Dawg glanced back in time to meet the triumph in the emerald depths of Natches’s gaze and, behind him, in the forest green of their cousin Rowdy’s.

“Plan’s working, then?” Timothy was all but chuckling as he drove from the Brock property.

“Plan’s working.” Dawg breathed out in satisfaction as he turned back in his seat and stared at the road ahead of them. “Ahead of schedule, due, I imagine, to this interference in Lyrica’s life. But it’s working damned good.”

Silence filled the van-size SUV for a few long moments before a voice could be heard from the back of the van.

“Guess I was left out of the plan,” Brogan muttered in resigned acceptance. “Damned good thing I’m not just smart but observant. I told Eve last year that the three of you had this in mind, and she told me I was crazy.”

Rowdy chuckled at that as Dawg felt a grin curve his lips.

“So, Brogan,” Natches drawled, “did you figure it out when we chose you for Eve?”

All of them turned to stare back at Brogan, except Timothy. No doubt he was watching through the rearview mirror.

“You’re lying.” But the suspicion, the fear was there.

“Think Jed figured it out?” Rowdy asked with quiet humor.

That was the moment Brogan knew just how effectively the Mackays had maneuvered him.

“Fuckers!” He tried to snarl, but there was no true heat there. The poor son of a bitch was just too damned happy with his little Mackay honey. Just as Jed was. “You three are fucking dangerous.”

“Three?” Timothy said. “You got that all wrong, Campbell—try seven. Me, Alex, Zeke, and John Junior, too. Every now and then, John Senior likes to put his two cents in as well.”

“All I can say is that it’s a damned shame that the seven of you are that fucking bored in your old age,” Brogan said.
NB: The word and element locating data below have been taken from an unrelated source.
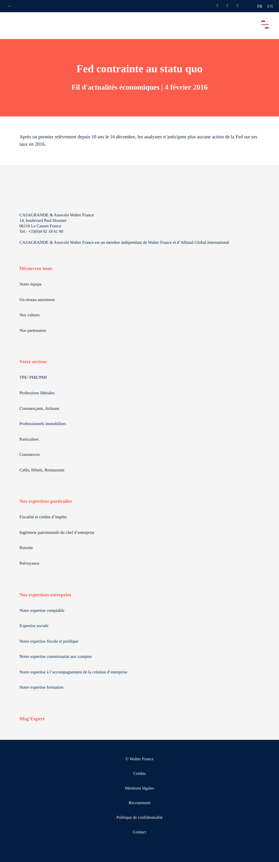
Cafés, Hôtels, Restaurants (42, 470)
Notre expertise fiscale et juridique (48, 641)
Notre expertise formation (41, 687)
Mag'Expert (32, 719)
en (270, 6)
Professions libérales (36, 393)
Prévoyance (29, 563)
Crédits (139, 774)
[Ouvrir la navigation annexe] (9, 6)
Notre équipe (30, 284)
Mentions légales (139, 788)
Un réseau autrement (37, 300)
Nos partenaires (32, 330)
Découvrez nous (35, 268)
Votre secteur (33, 361)
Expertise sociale (33, 626)
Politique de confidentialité (140, 817)
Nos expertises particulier (45, 501)
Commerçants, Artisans (39, 408)
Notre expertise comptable (42, 610)
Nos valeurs (29, 315)
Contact (139, 832)
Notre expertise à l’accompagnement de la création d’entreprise (73, 672)
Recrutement (140, 803)
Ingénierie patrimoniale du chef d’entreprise (56, 532)
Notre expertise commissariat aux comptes (55, 656)
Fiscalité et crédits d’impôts (43, 517)
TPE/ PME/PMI (33, 377)
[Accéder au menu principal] (265, 24)
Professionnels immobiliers (42, 424)
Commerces (29, 454)
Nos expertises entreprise (45, 595)
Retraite (26, 548)
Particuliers (29, 439)
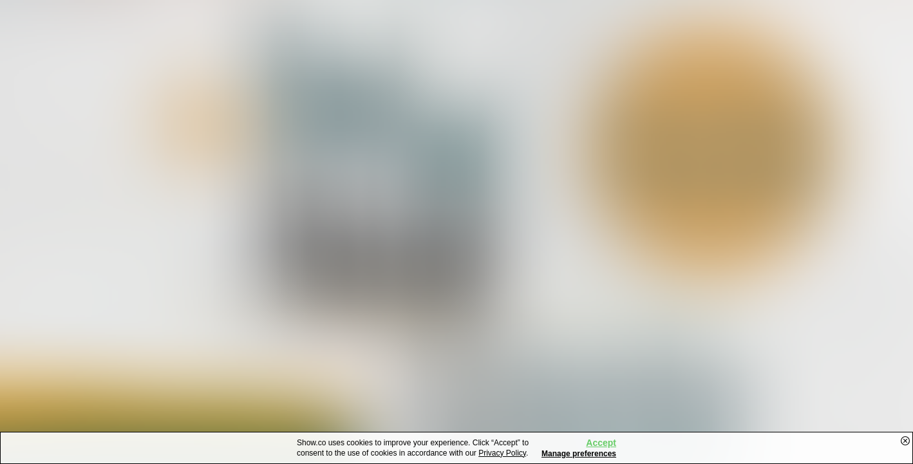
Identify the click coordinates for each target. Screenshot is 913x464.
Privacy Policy (502, 453)
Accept (601, 443)
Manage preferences (578, 453)
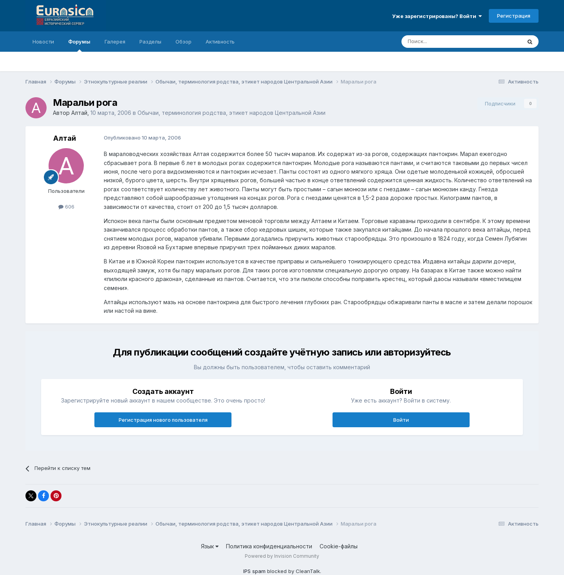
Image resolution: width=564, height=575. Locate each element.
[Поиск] (443, 41)
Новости (43, 41)
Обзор (183, 41)
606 (66, 206)
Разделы (150, 41)
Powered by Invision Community (282, 556)
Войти (401, 420)
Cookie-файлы (339, 546)
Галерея (115, 41)
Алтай (79, 112)
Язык (210, 546)
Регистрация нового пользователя (163, 420)
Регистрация (513, 16)
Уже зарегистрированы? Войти (437, 16)
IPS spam (254, 571)
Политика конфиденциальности (269, 546)
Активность (220, 41)
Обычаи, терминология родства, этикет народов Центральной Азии (231, 112)
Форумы (79, 45)
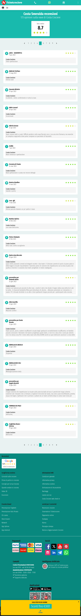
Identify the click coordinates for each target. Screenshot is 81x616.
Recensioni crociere (48, 508)
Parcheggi (45, 491)
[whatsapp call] (49, 2)
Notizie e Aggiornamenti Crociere (52, 530)
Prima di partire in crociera (10, 480)
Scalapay (45, 519)
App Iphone (5, 526)
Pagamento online (48, 515)
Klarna (44, 523)
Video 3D (4, 491)
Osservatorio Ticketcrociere (50, 512)
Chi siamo (5, 515)
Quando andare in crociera (10, 488)
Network (4, 523)
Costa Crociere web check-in (51, 499)
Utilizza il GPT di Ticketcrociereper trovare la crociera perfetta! (55, 566)
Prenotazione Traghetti (9, 508)
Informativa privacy (48, 480)
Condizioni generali (48, 476)
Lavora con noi (46, 495)
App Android (6, 530)
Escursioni (5, 495)
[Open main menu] (7, 7)
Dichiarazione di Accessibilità (51, 488)
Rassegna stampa (47, 526)
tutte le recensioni (9, 467)
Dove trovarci (6, 519)
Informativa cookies (48, 484)
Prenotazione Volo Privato (10, 512)
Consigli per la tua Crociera (10, 484)
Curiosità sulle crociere (9, 476)
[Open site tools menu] (78, 2)
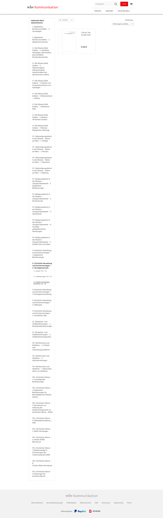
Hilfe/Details (124, 11)
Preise (129, 503)
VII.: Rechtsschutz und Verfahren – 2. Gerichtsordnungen (40, 358)
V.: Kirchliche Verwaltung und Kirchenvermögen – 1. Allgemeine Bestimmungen (41, 253)
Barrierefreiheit (37, 503)
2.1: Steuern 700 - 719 (40, 271)
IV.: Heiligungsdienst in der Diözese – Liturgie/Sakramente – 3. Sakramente (41, 210)
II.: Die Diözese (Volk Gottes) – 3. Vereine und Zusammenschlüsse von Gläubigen (41, 84)
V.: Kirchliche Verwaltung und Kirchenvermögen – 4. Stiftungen (41, 302)
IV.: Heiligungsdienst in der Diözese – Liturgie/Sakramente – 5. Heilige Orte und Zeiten (41, 240)
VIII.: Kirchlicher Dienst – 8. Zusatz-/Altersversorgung (42, 463)
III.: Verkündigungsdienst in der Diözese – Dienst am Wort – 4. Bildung (42, 170)
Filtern (64, 20)
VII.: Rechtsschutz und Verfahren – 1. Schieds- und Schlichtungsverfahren (41, 346)
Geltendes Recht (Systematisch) (37, 21)
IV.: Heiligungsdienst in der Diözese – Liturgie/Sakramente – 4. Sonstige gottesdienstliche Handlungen (41, 225)
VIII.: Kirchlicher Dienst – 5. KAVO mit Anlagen (41, 430)
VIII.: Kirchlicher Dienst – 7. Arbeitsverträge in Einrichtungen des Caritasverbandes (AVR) (41, 451)
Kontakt (109, 11)
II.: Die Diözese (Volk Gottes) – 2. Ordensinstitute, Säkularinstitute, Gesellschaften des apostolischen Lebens (40, 69)
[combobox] (106, 4)
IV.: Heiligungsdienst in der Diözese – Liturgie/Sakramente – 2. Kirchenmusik (41, 197)
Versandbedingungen (54, 503)
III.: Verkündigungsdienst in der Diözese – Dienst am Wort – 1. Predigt (42, 138)
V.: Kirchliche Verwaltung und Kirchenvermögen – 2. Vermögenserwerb (42, 265)
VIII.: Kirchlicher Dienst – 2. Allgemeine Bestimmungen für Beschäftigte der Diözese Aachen (41, 392)
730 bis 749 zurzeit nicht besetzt (86, 33)
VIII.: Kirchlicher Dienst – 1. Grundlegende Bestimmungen (41, 379)
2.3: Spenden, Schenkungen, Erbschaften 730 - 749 (41, 283)
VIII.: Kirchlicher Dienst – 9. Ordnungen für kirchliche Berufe (41, 473)
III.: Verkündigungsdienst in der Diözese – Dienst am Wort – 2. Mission (42, 149)
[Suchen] (115, 4)
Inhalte (97, 11)
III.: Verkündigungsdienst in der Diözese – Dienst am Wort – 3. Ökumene (42, 159)
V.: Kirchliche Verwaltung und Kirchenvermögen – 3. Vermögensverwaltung (41, 291)
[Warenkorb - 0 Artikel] (131, 4)
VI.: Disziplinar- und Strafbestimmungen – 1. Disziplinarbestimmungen (42, 323)
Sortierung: (129, 20)
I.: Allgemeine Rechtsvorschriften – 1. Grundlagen (41, 29)
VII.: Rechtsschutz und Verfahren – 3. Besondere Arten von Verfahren (41, 368)
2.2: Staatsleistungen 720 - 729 (42, 276)
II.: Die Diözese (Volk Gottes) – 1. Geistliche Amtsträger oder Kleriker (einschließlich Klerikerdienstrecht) (41, 52)
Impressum (106, 503)
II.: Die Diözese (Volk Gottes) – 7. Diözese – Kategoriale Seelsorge (40, 127)
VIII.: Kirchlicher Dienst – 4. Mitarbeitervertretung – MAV (42, 420)
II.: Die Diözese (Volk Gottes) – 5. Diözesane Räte (40, 106)
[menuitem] (106, 4)
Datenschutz (118, 503)
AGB (96, 503)
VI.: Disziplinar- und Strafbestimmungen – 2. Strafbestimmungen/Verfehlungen (43, 334)
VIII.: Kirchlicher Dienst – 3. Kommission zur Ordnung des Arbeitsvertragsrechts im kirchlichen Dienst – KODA (42, 407)
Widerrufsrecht (85, 503)
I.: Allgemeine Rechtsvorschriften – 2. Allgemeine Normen (41, 39)
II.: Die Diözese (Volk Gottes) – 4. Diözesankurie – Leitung (42, 95)
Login (124, 4)
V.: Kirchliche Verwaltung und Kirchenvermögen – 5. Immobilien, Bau (41, 313)
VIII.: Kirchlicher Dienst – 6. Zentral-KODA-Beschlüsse (41, 439)
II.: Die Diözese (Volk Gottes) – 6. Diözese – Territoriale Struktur (40, 117)
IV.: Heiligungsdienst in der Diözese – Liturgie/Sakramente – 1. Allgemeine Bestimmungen (41, 183)
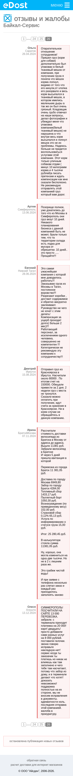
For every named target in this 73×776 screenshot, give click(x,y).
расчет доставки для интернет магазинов (36, 764)
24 (34, 39)
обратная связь (36, 760)
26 (48, 39)
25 (41, 39)
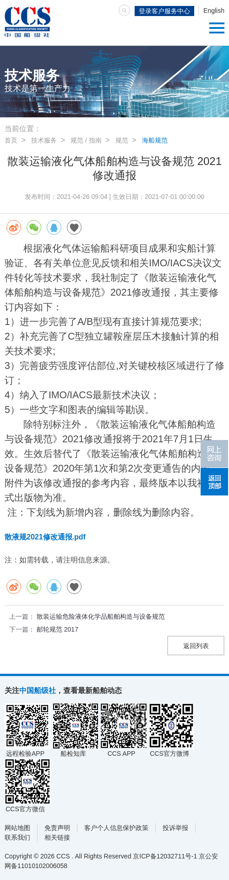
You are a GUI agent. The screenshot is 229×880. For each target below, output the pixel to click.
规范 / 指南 (86, 140)
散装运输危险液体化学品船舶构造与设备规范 (101, 616)
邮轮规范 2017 (57, 629)
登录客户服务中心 (164, 11)
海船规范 (155, 140)
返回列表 (196, 645)
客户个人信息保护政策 (116, 827)
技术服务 (44, 140)
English (213, 10)
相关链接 (57, 837)
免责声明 (57, 827)
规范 (121, 140)
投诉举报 (175, 827)
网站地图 (17, 827)
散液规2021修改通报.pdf (45, 537)
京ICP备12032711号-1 (165, 856)
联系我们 (17, 837)
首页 (11, 140)
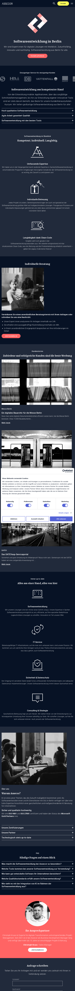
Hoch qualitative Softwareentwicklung (19, 110)
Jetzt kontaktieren (11, 336)
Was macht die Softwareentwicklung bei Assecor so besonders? (31, 864)
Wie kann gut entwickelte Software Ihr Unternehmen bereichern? (31, 874)
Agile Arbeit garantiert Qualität (16, 115)
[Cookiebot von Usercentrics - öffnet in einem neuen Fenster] (64, 470)
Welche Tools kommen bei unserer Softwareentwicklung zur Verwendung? (36, 869)
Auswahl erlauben (37, 519)
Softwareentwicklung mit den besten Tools (21, 120)
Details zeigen (64, 513)
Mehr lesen (6, 423)
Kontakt (63, 3)
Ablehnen (13, 519)
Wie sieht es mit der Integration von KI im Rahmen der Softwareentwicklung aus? (26, 885)
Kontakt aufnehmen (37, 56)
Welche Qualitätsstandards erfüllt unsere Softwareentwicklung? (31, 878)
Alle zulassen (61, 519)
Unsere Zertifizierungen (13, 828)
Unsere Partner (8, 832)
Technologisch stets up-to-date (16, 837)
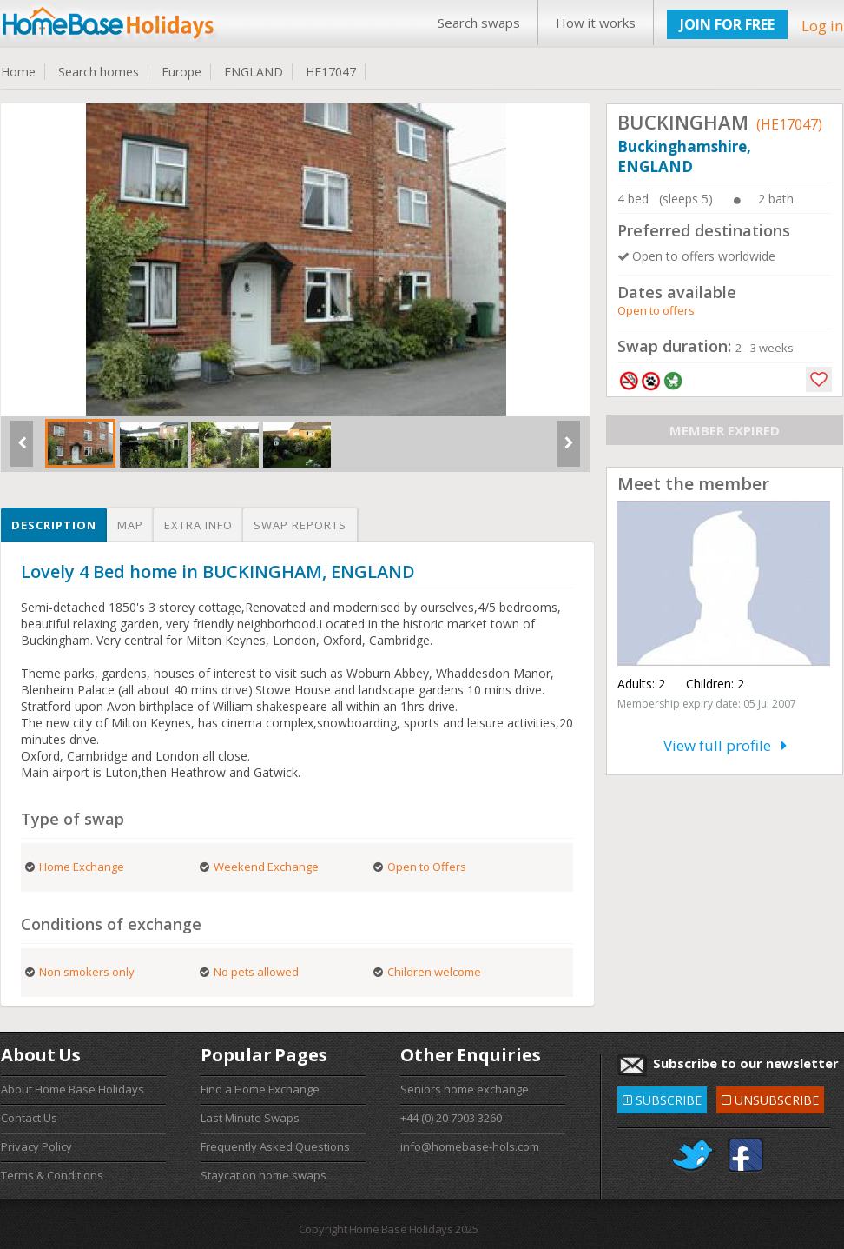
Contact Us (29, 1118)
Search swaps (479, 22)
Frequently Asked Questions (275, 1146)
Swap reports (300, 525)
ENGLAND (253, 71)
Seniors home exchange (464, 1089)
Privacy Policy (36, 1146)
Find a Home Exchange (260, 1089)
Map (130, 525)
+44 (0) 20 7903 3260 (451, 1118)
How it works (596, 22)
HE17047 (331, 71)
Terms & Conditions (52, 1175)
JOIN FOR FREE (727, 24)
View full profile (725, 745)
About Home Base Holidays (72, 1089)
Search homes (98, 71)
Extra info (198, 525)
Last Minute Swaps (250, 1118)
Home (18, 71)
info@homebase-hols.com (469, 1146)
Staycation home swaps (263, 1175)
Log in (822, 26)
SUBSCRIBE (662, 1097)
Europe (181, 71)
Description (53, 525)
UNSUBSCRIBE (770, 1097)
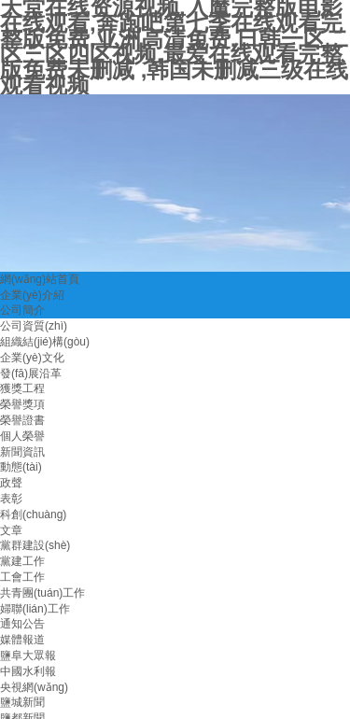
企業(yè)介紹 (32, 295)
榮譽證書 (22, 420)
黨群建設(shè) (35, 545)
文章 (11, 530)
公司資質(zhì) (33, 325)
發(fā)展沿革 (31, 373)
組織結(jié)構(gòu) (45, 341)
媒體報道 (22, 639)
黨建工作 (22, 561)
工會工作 (22, 577)
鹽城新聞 (22, 702)
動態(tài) (21, 466)
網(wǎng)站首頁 (39, 279)
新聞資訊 (22, 451)
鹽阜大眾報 (28, 655)
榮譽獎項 (22, 404)
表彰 (11, 498)
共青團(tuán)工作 (42, 592)
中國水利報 (28, 671)
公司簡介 (22, 310)
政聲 (11, 482)
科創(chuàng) (33, 514)
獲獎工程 (22, 388)
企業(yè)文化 (32, 357)
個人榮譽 (22, 436)
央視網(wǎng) (34, 687)
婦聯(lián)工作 (35, 608)
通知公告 (22, 623)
“Bored?” Natches questioned the supposed rationale for the maneuvering. “Hell no—it’s not boredom, it’s exhaustion. We’re getting old, man. It’s time to start enjoying ourselves more. The future is yours, Brogan. Yours, Jed’s, Graham’s, and whoever we give Zoey and Kye to for safekeeping. We’ve kept this little piece of Kentucky clean for a lot of years. It’s time to hand it over to the next generation and just pray we chose wisely.”

“I have one question,” Brogan stated then, the sudden dangerous softness in his voice showing that he’d suddenly thought of something that perhaps didn’t please him so well. “The threat against her, by god, I hope you didn’t instigate that.”

Dawg turned back to him, along with Natches and Chaya, while Rowdy turned his head slowly to his side. Timothy made damned sure Brogan glimpsed his look in the rearview mirror.

Five of the most dangerous people Brogan was sure he had ever met, and they were staring at him with such icy, certain death in their eyes that he didn’t think before nodding.

“I was just making sure,” he drawled as though those looks hadn’t given him a moment’s worry.

“And trust me, once we find the bastard that did, he won’t live to see a jail, a trial, or a sentence,” Dawg said. “He won’t get a second chance, Brogan. All he’ll get is a very quiet, very brief burial.”